▶ **WORK TASK**
Output every record verbatim, and omit each picture.

Stored items

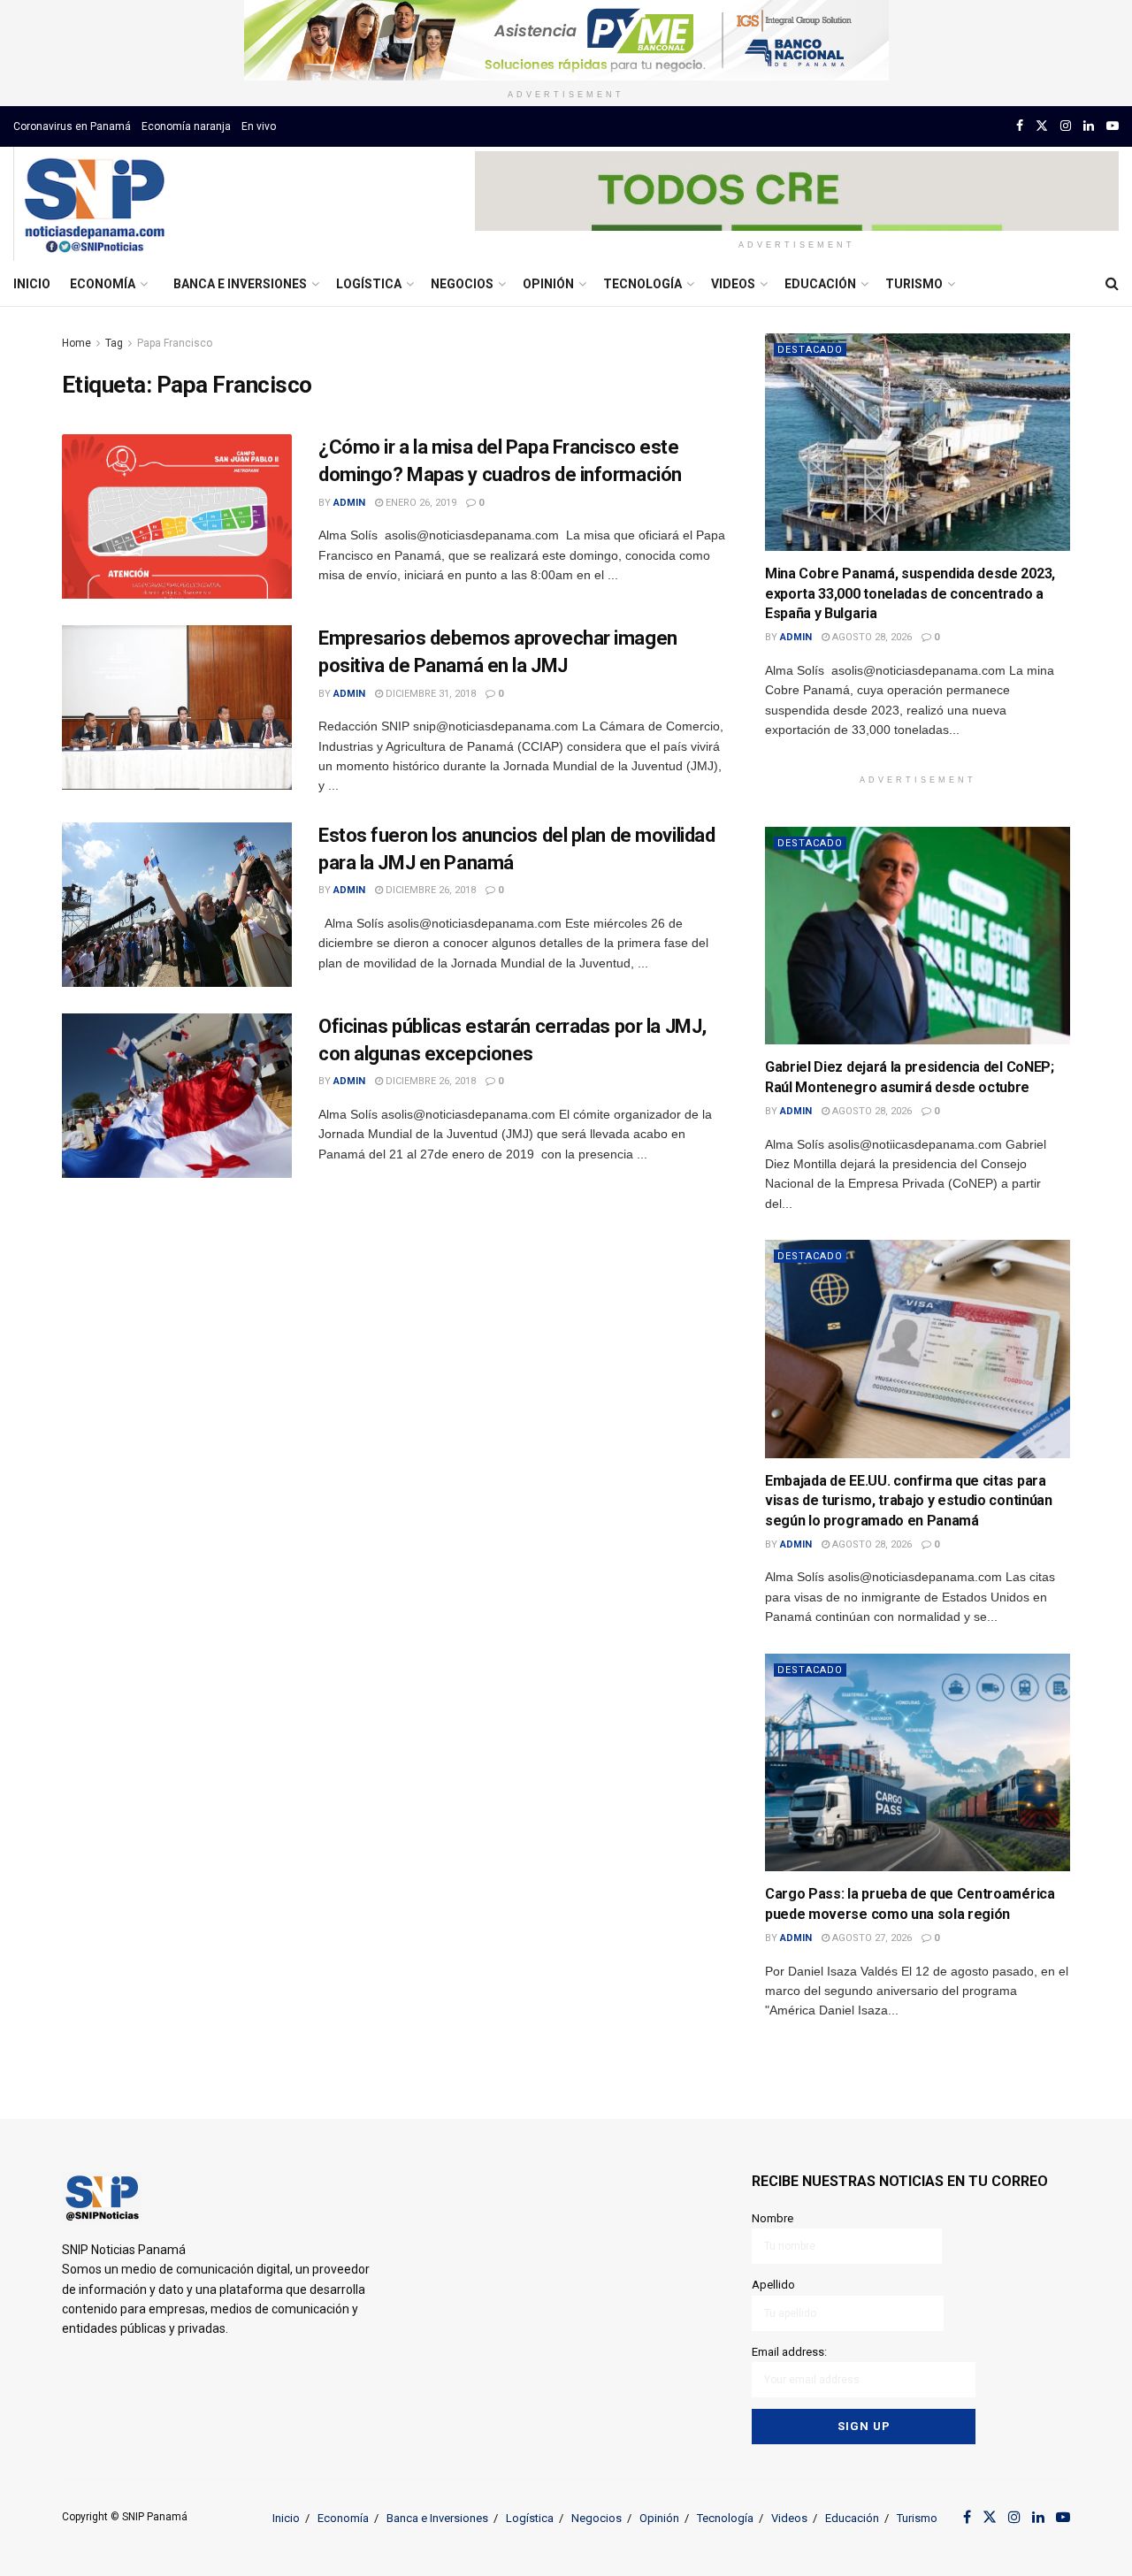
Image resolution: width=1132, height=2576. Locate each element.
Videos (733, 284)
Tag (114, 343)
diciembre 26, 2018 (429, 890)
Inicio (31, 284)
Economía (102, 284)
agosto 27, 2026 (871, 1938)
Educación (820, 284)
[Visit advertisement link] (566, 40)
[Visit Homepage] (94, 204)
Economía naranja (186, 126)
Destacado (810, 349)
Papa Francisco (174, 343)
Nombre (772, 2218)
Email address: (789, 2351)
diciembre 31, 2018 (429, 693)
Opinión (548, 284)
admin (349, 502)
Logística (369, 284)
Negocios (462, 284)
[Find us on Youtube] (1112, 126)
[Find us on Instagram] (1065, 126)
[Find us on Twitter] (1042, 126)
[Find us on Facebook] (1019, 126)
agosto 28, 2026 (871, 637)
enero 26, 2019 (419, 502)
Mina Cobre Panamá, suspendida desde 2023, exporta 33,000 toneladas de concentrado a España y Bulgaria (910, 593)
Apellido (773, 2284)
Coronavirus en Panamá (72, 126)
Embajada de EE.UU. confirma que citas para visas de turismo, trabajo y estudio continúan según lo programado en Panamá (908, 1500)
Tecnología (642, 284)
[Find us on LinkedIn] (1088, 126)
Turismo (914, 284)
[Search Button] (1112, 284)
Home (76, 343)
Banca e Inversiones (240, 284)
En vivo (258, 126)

▶ **REPLY TO THE TASK**
Image resolution: width=1132, height=2576. Locate each element.
Videos (733, 284)
Tag (114, 343)
diciembre 26, 2018 (429, 890)
Inicio (31, 284)
Economía (102, 284)
agosto 27, 2026 (871, 1938)
Educación (820, 284)
[Visit advertisement link] (566, 40)
[Visit Homepage] (94, 204)
Economía naranja (186, 126)
Destacado (810, 349)
Papa Francisco (174, 343)
Nombre (772, 2218)
Email address: (789, 2351)
diciembre 31, 2018 (429, 693)
Opinión (548, 284)
admin (349, 502)
Logística (369, 284)
Negocios (462, 284)
[Find us on Youtube] (1112, 126)
[Find us on Instagram] (1065, 126)
[Find us on Twitter] (1042, 126)
[Find us on Facebook] (1019, 126)
agosto 28, 2026 (871, 637)
enero 26, 2019 (419, 502)
Mina Cobre Panamá, suspendida desde 2023, exporta 33,000 toneladas de concentrado a España y Bulgaria (910, 593)
Apellido (773, 2284)
Coronavirus en Panamá (72, 126)
Embajada de EE.UU. confirma que citas para visas de turismo, trabajo y estudio continúan según lo programado en Panamá (908, 1500)
Tecnología (642, 284)
[Find us on LinkedIn] (1088, 126)
Turismo (914, 284)
[Search Button] (1112, 284)
Home (76, 343)
Banca e Inversiones (240, 284)
En vivo (258, 126)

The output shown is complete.